Texte source ▸

═══

La lettre d’intention est un mécanisme fréquemment rencontré dans le monde des affaires, particulièrement au sein des groupes de sociétés. Pourtant, sa nature juridique précise et la portée réelle de l’engagement qu’elle représente sont souvent mal comprises. S’agit-il d’une simple déclaration morale ou d’une véritable obligation contraignante ? Cet article a pour but de démystifier la lettre d’intention en droit français, d’en exposer les caractéristiques, la valeur juridique et les conséquences pratiques pour les entreprises qui y ont recours ou en sont bénéficiaires. Une bonne compréhension de cet outil est essentielle pour sécuriser vos relations commerciales et financières. Le Code civil la définit d’ailleurs de manière concise à l’article 2322 comme « l’engagement de faire ou de ne pas faire ayant pour objet le soutien apporté à un débiteur dans l’exécution de son obligation envers son créancier ».

═══

Extrait de données ▸
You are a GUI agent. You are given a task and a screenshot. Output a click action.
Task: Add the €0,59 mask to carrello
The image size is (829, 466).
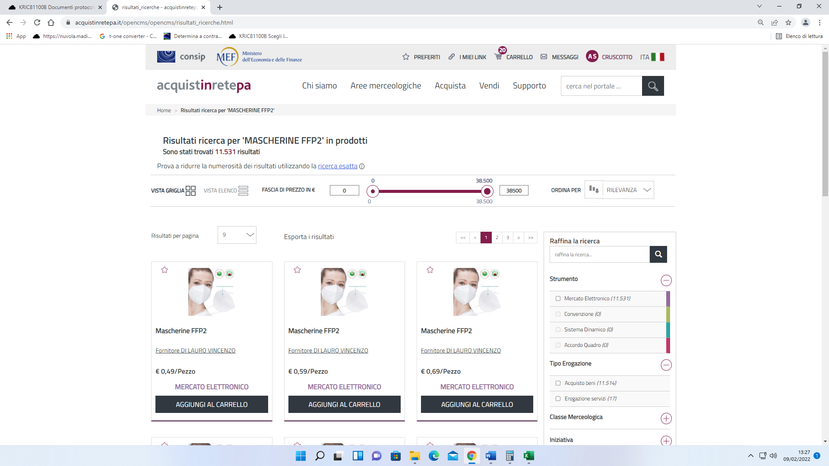tap(344, 405)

═══

Consigne ▸
Recopiez intégralement le texte source consacré à la lettre d'intention, à l'identique et sans la moindre modification.

Résultat ci-dessous ▸
La lettre d’intention est un mécanisme fréquemment rencontré dans le monde des affaires, particulièrement au sein des groupes de sociétés. Pourtant, sa nature juridique précise et la portée réelle de l’engagement qu’elle représente sont souvent mal comprises. S’agit-il d’une simple déclaration morale ou d’une véritable obligation contraignante ? Cet article a pour but de démystifier la lettre d’intention en droit français, d’en exposer les caractéristiques, la valeur juridique et les conséquences pratiques pour les entreprises qui y ont recours ou en sont bénéficiaires. Une bonne compréhension de cet outil est essentielle pour sécuriser vos relations commerciales et financières. Le Code civil la définit d’ailleurs de manière concise à l’article 2322 comme « l’engagement de faire ou de ne pas faire ayant pour objet le soutien apporté à un débiteur dans l’exécution de son obligation envers son créancier ».